"Dla komfortu naszego, dla spokojniejszego życia, to jak są Amerykanie to nas jeszcze bardziej chronią, jeszcze dolarów trochę zgubią. (…) Z militarnego punktu widzenia bezsens. Ale z takiego praktycznego, komfortowego, no to fajnie, no" - mówił Lech Wałesa komentując obecność amerykańskich wojsk na terenie Polski.

W trakcie wystąpienia były prezydent nie szczędził swoich mądrości dotyczących współczesnej wojskowości. Tylko on w dwóch zdaniach potrafi przeanalizować wszystkie armie świata.

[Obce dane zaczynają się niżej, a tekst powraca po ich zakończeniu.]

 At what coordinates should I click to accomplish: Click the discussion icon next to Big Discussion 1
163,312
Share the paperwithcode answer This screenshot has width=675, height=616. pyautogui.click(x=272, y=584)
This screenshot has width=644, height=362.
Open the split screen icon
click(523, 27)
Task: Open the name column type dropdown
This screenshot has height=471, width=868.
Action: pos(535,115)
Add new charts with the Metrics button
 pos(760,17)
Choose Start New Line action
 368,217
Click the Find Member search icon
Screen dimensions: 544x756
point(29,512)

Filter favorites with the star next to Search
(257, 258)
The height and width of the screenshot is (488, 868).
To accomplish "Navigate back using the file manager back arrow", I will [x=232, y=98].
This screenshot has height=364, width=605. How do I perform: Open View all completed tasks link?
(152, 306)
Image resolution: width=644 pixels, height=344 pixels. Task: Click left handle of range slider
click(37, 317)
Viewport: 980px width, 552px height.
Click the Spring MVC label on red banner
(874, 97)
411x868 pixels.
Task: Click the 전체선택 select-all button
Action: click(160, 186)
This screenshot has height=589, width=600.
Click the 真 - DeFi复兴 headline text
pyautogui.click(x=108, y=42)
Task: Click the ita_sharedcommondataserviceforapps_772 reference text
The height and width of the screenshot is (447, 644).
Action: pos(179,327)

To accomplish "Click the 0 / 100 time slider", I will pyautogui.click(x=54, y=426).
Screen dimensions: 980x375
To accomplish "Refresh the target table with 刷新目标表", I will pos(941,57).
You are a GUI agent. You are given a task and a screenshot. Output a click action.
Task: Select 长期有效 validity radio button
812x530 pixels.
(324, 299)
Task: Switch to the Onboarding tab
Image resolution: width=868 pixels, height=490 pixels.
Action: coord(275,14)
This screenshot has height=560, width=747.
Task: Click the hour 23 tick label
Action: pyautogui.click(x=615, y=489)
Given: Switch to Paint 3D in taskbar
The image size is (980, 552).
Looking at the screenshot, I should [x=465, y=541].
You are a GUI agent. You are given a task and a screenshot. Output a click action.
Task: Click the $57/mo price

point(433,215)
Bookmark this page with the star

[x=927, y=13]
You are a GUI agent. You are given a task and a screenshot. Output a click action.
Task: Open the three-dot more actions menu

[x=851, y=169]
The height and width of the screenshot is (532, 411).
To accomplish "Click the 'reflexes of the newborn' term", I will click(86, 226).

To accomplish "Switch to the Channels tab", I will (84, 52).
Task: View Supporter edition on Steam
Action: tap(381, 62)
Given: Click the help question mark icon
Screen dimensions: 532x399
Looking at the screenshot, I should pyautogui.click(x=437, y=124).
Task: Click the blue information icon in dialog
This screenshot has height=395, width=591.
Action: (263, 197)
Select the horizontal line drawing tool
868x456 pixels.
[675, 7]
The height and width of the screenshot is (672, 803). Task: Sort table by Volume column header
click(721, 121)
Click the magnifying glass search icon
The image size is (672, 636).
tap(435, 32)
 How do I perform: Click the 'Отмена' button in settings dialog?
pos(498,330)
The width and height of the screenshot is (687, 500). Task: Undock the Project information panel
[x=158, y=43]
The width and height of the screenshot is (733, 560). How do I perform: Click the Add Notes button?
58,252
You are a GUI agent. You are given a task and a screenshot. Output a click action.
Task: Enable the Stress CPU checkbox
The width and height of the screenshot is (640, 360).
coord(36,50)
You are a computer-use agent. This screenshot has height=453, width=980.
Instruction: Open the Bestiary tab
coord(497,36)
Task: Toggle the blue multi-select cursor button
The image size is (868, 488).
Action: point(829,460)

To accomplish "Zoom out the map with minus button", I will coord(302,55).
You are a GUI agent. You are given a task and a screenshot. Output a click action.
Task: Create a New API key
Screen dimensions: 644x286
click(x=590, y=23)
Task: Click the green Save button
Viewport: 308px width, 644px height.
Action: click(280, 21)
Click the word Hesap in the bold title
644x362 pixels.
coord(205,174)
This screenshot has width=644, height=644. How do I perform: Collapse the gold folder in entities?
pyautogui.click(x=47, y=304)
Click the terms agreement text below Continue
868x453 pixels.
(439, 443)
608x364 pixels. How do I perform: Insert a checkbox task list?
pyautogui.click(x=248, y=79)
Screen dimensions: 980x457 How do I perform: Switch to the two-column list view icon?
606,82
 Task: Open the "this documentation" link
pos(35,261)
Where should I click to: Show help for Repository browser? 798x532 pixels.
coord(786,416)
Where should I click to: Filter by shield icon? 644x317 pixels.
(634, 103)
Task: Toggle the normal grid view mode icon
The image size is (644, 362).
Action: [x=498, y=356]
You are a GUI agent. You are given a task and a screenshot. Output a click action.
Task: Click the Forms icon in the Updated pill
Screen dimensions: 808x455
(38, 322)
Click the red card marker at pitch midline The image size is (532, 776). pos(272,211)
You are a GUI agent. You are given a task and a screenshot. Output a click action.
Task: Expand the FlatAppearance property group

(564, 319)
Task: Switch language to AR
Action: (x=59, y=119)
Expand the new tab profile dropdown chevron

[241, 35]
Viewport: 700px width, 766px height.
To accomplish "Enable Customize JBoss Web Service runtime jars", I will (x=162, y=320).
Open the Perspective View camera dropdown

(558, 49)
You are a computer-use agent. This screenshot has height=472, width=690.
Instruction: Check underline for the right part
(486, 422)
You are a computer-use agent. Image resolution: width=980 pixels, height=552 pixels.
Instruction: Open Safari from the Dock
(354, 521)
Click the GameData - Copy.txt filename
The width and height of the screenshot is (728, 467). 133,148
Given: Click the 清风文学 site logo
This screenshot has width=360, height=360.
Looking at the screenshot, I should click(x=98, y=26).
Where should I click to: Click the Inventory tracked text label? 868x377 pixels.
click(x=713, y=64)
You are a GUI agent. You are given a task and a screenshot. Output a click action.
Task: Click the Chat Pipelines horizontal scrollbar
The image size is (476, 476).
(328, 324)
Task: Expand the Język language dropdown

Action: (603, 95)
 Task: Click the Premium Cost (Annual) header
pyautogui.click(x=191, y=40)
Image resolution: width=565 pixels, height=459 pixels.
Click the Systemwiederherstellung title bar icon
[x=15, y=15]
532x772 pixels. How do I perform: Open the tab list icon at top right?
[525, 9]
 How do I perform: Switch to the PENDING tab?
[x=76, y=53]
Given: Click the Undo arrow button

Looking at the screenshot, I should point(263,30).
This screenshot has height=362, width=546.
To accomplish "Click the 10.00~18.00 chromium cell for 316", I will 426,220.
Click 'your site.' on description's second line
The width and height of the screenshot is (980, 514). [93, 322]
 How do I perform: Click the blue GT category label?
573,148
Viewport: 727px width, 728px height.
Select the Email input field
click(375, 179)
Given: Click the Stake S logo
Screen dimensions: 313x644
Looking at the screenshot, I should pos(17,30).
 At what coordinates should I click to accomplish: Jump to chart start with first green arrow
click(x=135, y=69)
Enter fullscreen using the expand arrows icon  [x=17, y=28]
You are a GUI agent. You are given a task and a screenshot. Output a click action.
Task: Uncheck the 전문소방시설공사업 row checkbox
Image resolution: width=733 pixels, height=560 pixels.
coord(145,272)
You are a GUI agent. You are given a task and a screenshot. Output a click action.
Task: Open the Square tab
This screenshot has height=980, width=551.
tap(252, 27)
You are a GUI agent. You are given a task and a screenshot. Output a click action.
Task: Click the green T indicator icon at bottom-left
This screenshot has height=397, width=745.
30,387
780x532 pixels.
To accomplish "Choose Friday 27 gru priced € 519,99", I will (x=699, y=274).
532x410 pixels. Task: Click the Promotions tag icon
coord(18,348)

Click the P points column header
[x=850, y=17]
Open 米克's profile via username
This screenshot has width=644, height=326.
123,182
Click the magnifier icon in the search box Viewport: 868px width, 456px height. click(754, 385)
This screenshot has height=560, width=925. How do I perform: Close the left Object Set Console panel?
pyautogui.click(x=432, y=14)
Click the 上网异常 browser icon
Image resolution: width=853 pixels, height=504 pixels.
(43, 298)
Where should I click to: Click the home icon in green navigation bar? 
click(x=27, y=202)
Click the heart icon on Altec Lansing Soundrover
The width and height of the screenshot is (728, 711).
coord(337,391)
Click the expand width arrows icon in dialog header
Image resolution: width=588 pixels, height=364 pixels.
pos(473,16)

"Chyba wiecie, że ten potencjał militarny co świat ma, to może 11 razy zniszczyć życie na ziemi" - przekonywał i dodał - "Z tego punktu widzenia, zbrojenie, wojska, jest bez sensu. Bo jest nasycenie maksymalne. Ale świat jeszcze się nie ułożył".

Podczas spotkania Wałęsa opowiadał również o działaniach ambasador USA w Polsce Georgette Mosbacher.

"To nie jest klasyczny dyplomata, Ona ma gorące serce, prawie polskie takie, i widzi, że tu się nie dzieje dobrze" - podkreślił były prezydent.